Survey paints ugly picture of Uber

They might have taken off around the world for their cheapness, but ride-sharing services come at a high price for many, a new survey has found. 


Polling over 1,100 drivers for Uber and other ride-sharing companies, the major study shows that harassment and violence in the industry are rife, with 969 claims of misconduct by passengers. 



Conducted by the Transport Workers Union (TWU) and the Rideshare Drivers’ Co-operative, the survey revealed that nearly four in ten (37%) drivers had received threats, while one out of ten said they had actually been assaulted and one in 16 (6%+) sexually assaulted on the job.
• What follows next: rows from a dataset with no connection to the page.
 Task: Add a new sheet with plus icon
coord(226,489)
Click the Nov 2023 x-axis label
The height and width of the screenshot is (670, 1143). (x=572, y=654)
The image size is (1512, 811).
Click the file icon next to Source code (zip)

According to the study, drivers said they had faced “death threats towards them and their families, rape threats, sexual assault, being punched in the face, held at knifepoint, had their car windows broken, their cars stolen and have received racial abuse”.


Three in ten (almost 30%) have received racist comments, one in five sexual comments and four in ten (40%+) have had their property damaged. 
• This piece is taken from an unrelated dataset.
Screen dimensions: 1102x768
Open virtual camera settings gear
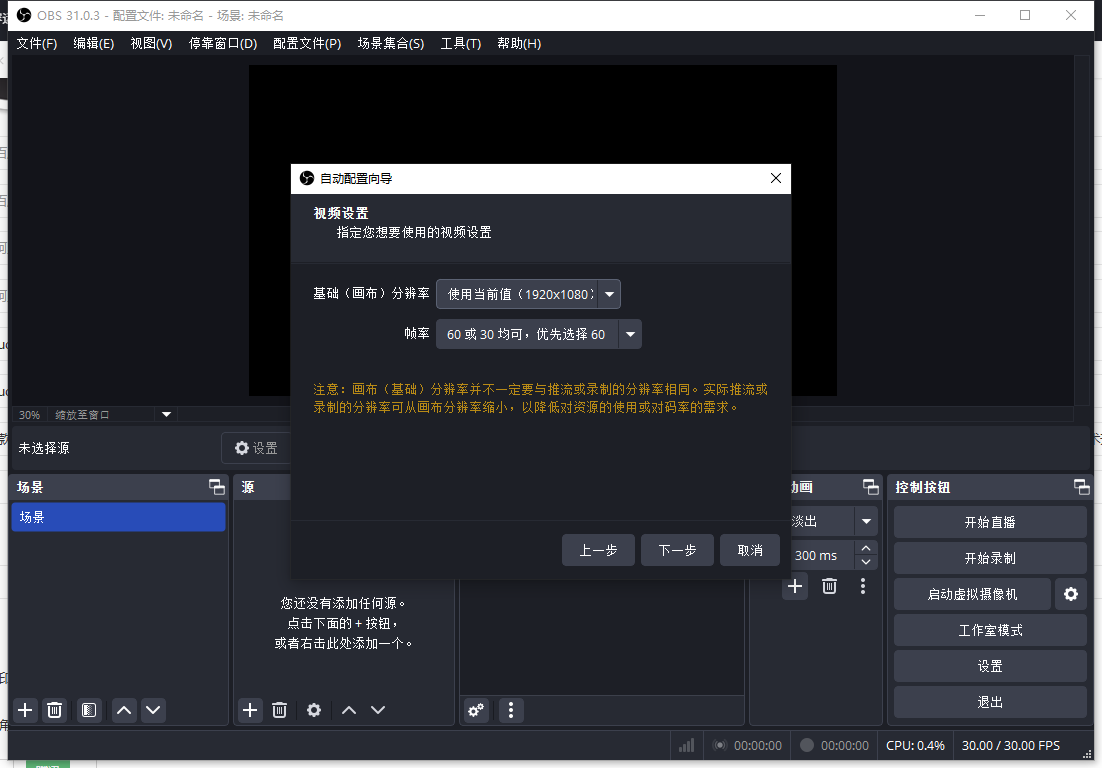pos(1070,594)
Drivers have also been “immediately deactivated” from ride-share apps when passengers have made “entirely false” reports, of which almost two in three drivers said they have received.


On top of the misconduct drivers face, the survey revealed that workers are earning an average hourly wage of just $16 per hour, which comes after fees and taxes but before fuel, insurance, maintenance and other costs. 


TWU on-demand economy campaign director Tony Sheldon called the findings “shocking and disturbing”.


“They are offered no support when they face sexual or physical assault and must choose between taking time off work to recover or going back to work the next day in order to get paid,” Mr Sheldon said. 


Polled between July and October, the respondents work for Uber (97%), Ola (46%), Taxify (26%), DiDi (22%) and other ride-share companies (15%), with some drivers working for multiple businesses.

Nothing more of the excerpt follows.